Stored data entries:

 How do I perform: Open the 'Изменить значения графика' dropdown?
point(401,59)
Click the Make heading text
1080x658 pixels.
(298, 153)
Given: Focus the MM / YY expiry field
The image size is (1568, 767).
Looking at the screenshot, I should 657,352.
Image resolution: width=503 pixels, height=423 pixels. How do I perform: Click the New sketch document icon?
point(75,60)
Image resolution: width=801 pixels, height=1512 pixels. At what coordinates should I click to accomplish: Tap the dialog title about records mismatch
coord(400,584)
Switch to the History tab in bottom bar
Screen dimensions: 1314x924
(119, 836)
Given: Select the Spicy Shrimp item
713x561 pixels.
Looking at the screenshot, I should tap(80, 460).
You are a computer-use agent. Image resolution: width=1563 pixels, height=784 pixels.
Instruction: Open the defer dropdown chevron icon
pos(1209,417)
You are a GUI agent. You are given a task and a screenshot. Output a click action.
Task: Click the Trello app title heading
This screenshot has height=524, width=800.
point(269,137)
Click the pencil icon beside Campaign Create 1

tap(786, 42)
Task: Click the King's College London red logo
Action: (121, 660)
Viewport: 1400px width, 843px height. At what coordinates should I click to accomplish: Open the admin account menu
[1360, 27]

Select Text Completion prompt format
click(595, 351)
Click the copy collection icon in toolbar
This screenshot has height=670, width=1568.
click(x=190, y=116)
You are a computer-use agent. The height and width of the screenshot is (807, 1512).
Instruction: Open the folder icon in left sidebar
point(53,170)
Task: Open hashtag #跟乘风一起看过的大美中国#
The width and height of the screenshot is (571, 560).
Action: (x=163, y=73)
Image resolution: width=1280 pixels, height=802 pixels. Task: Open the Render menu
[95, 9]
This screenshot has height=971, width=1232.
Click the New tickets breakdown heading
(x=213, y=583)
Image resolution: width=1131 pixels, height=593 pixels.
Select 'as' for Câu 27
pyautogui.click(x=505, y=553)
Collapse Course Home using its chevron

What this task involves -
For the word "computer", tally the lines of the entries in which it appears and give the total alone.

Response -
2